Please reproduce, exactly and in full, the lines running from the one that contains "1920x792 pixels. At" to the end of the entries.

*Pixel coordinate grounding data*
■ ■ ■ ■

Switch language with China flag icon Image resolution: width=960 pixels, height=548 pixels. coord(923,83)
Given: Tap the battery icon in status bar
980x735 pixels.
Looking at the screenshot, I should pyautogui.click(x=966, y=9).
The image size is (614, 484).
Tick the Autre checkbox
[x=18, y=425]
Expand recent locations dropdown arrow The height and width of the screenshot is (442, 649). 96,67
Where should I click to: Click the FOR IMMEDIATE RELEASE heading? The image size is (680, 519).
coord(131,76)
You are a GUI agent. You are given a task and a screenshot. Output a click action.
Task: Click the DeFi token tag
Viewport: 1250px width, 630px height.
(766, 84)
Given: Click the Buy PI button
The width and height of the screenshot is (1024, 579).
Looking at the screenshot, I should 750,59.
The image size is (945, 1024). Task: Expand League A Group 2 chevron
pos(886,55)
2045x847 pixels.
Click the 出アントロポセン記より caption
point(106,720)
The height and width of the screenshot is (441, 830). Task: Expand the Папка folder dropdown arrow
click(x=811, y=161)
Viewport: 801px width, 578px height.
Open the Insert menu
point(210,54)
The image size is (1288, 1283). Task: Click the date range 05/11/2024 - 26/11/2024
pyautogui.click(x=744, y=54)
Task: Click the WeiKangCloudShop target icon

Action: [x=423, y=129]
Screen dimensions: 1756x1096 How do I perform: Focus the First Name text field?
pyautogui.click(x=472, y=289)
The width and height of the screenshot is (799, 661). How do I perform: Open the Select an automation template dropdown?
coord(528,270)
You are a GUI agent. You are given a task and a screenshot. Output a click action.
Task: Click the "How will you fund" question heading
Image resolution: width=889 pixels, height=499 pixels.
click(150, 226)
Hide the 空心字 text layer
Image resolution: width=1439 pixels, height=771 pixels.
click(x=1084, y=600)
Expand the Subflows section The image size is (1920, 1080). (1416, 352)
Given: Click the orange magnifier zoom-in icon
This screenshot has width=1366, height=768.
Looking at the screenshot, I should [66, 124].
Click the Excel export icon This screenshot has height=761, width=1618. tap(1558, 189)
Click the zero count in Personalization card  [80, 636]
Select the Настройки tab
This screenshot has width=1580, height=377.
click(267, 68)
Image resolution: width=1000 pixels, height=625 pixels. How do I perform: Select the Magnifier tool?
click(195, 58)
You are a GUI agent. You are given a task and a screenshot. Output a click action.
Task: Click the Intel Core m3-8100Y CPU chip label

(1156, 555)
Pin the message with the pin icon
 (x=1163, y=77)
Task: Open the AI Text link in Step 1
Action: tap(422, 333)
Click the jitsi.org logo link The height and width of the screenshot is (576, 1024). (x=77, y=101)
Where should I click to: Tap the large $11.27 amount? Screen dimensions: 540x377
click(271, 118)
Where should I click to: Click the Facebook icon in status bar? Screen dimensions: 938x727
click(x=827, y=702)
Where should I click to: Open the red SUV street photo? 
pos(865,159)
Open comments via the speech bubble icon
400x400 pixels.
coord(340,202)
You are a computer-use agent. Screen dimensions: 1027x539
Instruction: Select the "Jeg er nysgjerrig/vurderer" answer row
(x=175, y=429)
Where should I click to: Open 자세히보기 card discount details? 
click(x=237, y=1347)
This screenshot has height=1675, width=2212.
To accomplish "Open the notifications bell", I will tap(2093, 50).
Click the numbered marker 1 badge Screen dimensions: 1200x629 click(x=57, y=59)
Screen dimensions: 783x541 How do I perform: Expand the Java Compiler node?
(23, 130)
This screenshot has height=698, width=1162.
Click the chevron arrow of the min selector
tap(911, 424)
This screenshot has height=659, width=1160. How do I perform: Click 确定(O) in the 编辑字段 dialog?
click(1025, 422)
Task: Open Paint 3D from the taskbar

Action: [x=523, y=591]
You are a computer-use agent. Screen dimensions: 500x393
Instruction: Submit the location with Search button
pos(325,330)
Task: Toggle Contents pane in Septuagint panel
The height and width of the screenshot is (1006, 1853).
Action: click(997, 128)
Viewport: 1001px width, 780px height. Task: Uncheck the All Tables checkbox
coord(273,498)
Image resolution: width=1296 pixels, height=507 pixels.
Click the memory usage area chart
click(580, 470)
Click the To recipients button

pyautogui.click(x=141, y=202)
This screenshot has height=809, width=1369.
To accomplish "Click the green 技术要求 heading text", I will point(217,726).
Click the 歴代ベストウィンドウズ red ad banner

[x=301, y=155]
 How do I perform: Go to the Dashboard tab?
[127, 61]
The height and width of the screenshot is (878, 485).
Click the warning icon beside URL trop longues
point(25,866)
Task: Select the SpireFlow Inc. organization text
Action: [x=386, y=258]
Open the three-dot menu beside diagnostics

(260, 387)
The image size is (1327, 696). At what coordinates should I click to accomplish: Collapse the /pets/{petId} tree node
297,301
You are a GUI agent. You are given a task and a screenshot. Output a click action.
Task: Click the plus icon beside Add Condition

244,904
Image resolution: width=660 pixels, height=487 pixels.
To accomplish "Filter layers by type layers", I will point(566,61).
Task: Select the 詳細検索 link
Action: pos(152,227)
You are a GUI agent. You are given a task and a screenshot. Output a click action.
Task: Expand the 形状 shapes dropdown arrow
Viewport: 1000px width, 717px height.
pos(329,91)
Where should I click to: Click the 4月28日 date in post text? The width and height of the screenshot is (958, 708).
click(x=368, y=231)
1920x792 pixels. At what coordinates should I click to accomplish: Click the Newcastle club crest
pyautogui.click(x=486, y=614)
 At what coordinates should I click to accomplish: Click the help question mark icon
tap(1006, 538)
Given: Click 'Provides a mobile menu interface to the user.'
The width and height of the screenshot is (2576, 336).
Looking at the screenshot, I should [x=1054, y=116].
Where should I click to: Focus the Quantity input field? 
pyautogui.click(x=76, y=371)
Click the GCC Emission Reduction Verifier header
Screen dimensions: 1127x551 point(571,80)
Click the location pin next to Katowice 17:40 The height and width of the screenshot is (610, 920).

■ ■ ■ ■

*Reply to the exercise*
1920x792 pixels. At what coordinates should I click to accomplish: Click the Newcastle club crest
pyautogui.click(x=486, y=614)
 At what coordinates should I click to accomplish: Click the help question mark icon
tap(1006, 538)
Given: Click 'Provides a mobile menu interface to the user.'
The width and height of the screenshot is (2576, 336).
Looking at the screenshot, I should [x=1054, y=116].
Where should I click to: Focus the Quantity input field? 
pyautogui.click(x=76, y=371)
Click the GCC Emission Reduction Verifier header
Screen dimensions: 1127x551 point(571,80)
Click the location pin next to Katowice 17:40 The height and width of the screenshot is (610, 920).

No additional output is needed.